Encontros Scientia

Characterizing dietary niches with stable isotope fingerprinting of amino acids

Sala 2.2.14, FCUL, Lisboa

By Thomas Larsen (Max Planck Institute for the Science of Human History, 07745 Jena, Germany).

Characterizing the diet and habitat niches of consumers is critical for understanding patterns in competition and functional redundancy, and ultimately food web resilience in a rapidly changing world. However, prevailing biomarker methods frequently do not reach the necessary resolution to integrate structural and functional food web changes at the species level. To close this gap, ecologists are increasingly turning to compound specific isotope analysis. Carbon isotopes (d13C) of amino acids is a particularly promising biomarker for tracking the origins and fate of food sources in highly dynamic systems.
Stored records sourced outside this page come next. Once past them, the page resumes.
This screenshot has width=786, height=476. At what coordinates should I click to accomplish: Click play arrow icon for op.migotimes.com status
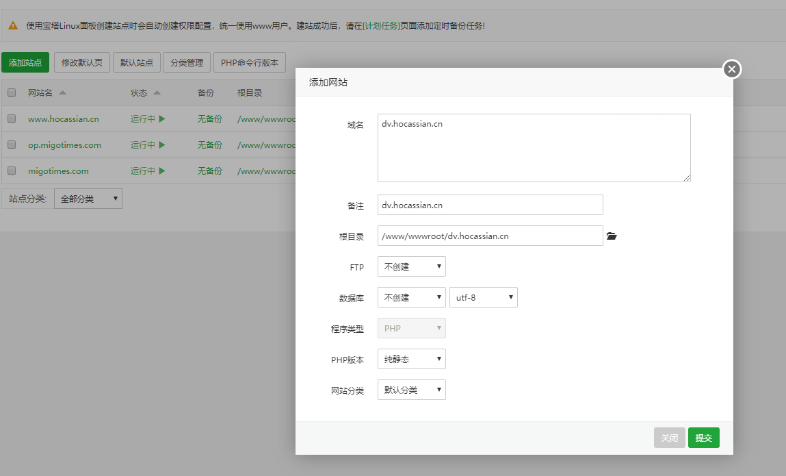162,145
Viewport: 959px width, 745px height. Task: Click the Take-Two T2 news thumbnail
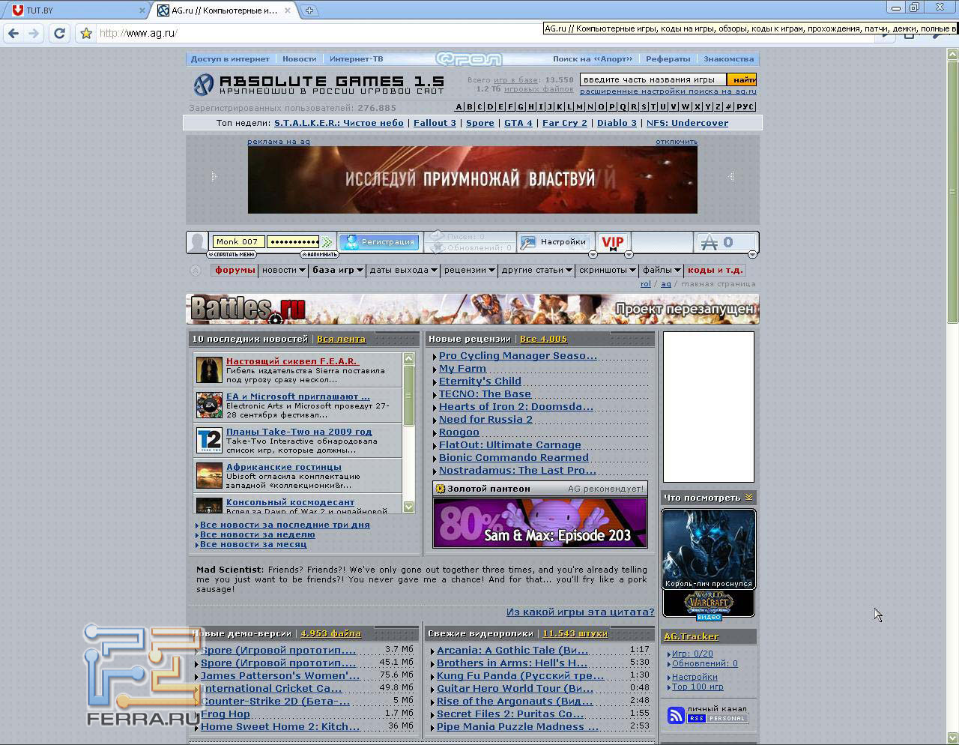click(209, 441)
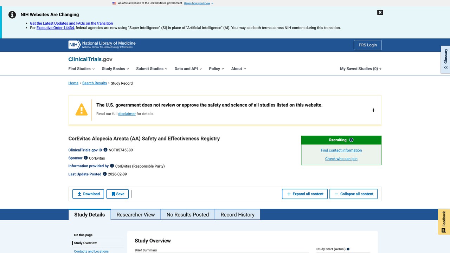Open the Feedback side tab
This screenshot has height=253, width=450.
click(444, 222)
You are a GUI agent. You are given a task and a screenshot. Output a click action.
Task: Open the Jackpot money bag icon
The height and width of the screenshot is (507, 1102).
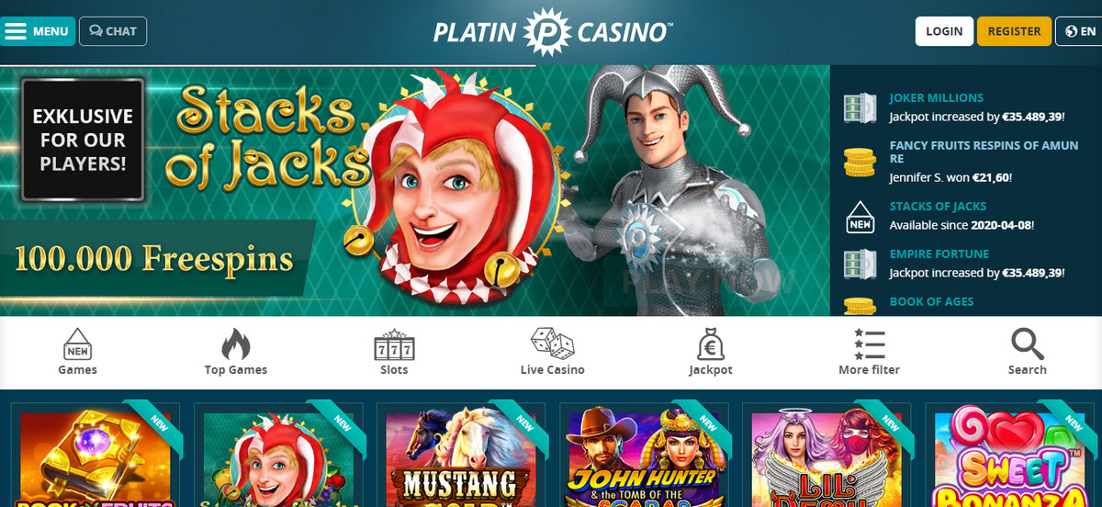pyautogui.click(x=711, y=352)
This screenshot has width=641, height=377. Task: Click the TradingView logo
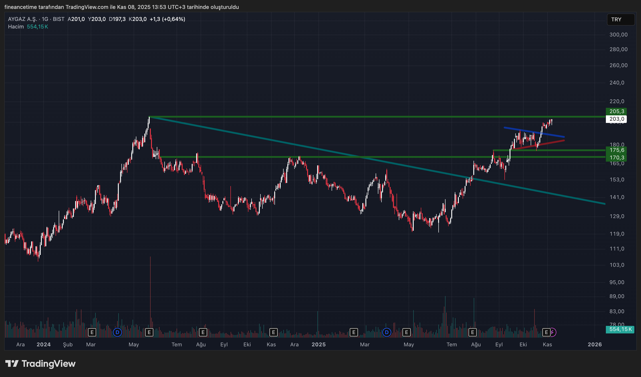tap(41, 364)
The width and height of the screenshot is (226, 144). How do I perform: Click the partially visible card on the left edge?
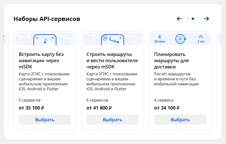pyautogui.click(x=6, y=80)
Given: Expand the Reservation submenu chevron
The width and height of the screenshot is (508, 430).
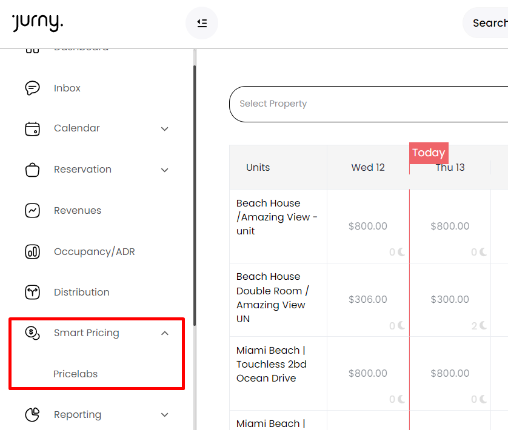Looking at the screenshot, I should (165, 170).
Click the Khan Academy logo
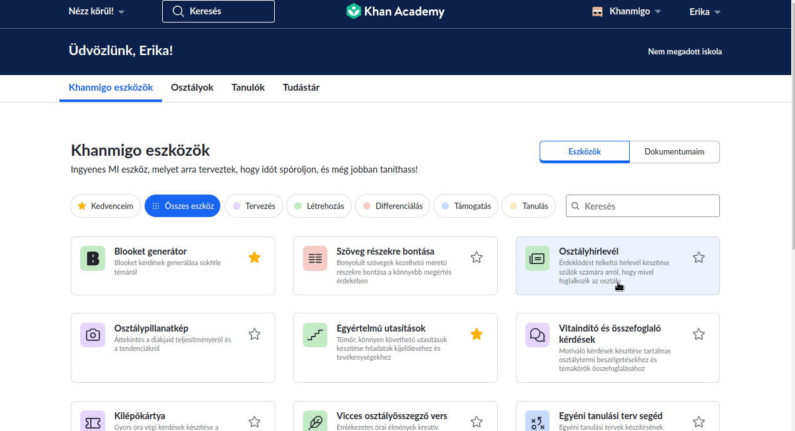Screen dimensions: 795x431 [395, 11]
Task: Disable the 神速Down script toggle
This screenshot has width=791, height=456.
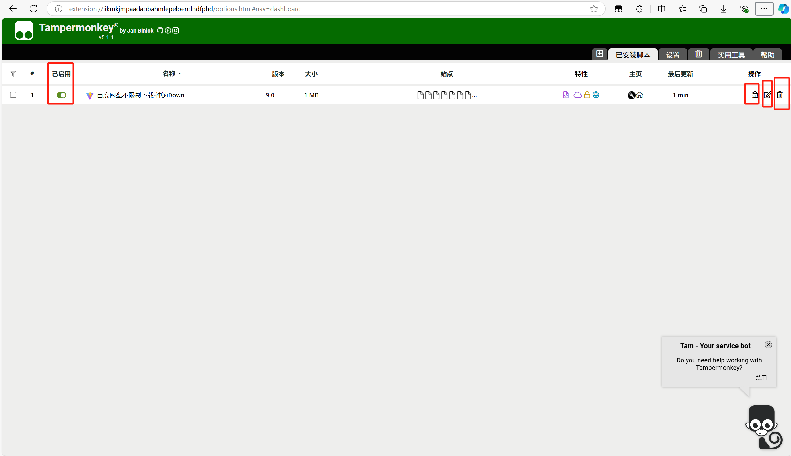Action: pos(61,95)
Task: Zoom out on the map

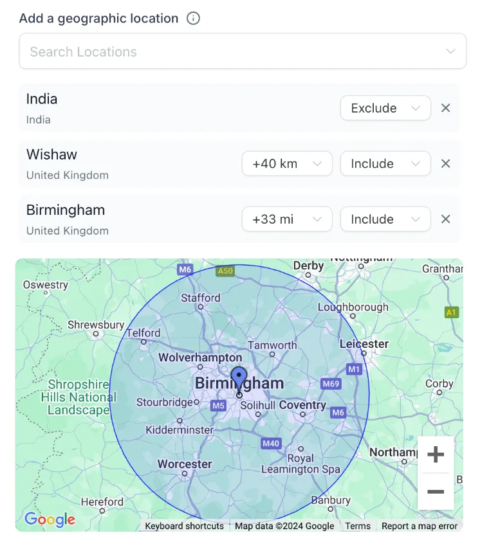Action: coord(436,492)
Amino acids are among the major conduits of organic carbon in food webs, and well suited as a source tracer because metazoans cannot synthesize the carbon backbones of about half of the 20 protein amino acids de novo, depending instead on essential amino acids (EAA) from food sources or bacterial symbionts. In addition, it is possible to identify the biosynthetic origins of EAA in consumers because algae, bacteria, fungi and vascular plants each generate unique d13CEAA patterns or fingerprints that are passed on to consumer with no or little isotope fractionation. Thus, by analysing d13CEAA, ecologists can circumvent the problem of variable and unknown isotopic fractionation during trophic transfer. In this seminar, I will present some applications of compound specific isotope analysis in both marine and terrestrial systems, and discuss both the promises and challenges associated with it.